We have found the True Faith!

In the Divine Liturgy, after the congregation receives Holy Communion, the priest blesses the faithful with the words: “0 Lord, save Thy people and bless Thine inheritance.” The congregation sings in response: “We have seen the True Light! We have received the Heavenly Spirit! We have found the True Faith! Worshiping the Undivided Trinity, Who has saved us.”

What is this “True Light” – this “Heavenly Spirit” – this “True Faith”? It is God the Father, Son and Holy Spirit – the God “Who has saved us.” It is Jesus Christ – the Word made flesh (cf. Jn. 1:14) – who is “the radiance of God’s glory and the exact representation of his being.” (Heb. 1:3)

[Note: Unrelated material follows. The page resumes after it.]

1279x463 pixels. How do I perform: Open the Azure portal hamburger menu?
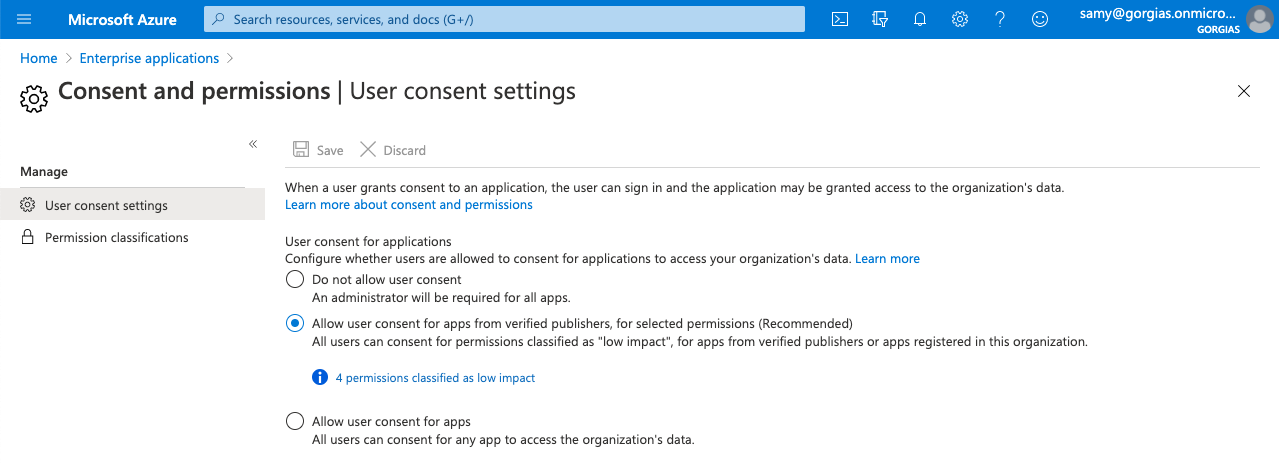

Christianity is an intimate personal relationship between man and God – the wounded and the healer, the sinner and the savior, the bride and the bridegroom (cf. Eph. 5:32; Rev. 19:7), the disciple and the divine spiritual elder. And it is within the interior kingdom, church and monastery of our souls where God the Holy Trinity seeks to reside (cf. Jn 14:23) and to establish his rule of truth and love. “For behold, the kingdom of God is within you.” (Lk. 17:21)

Jesus did not leave us as orphans (cf. Jn. 14:18) but through his divine power has given to us everything we need for life and godliness, so that we may share in his divine likeness (cf. 2 Pt. 1:4) – “to become by grace what God is by nature” (St. Athanasius) – he who is full of grace and truth, Spirit and life, holiness, mercy and love.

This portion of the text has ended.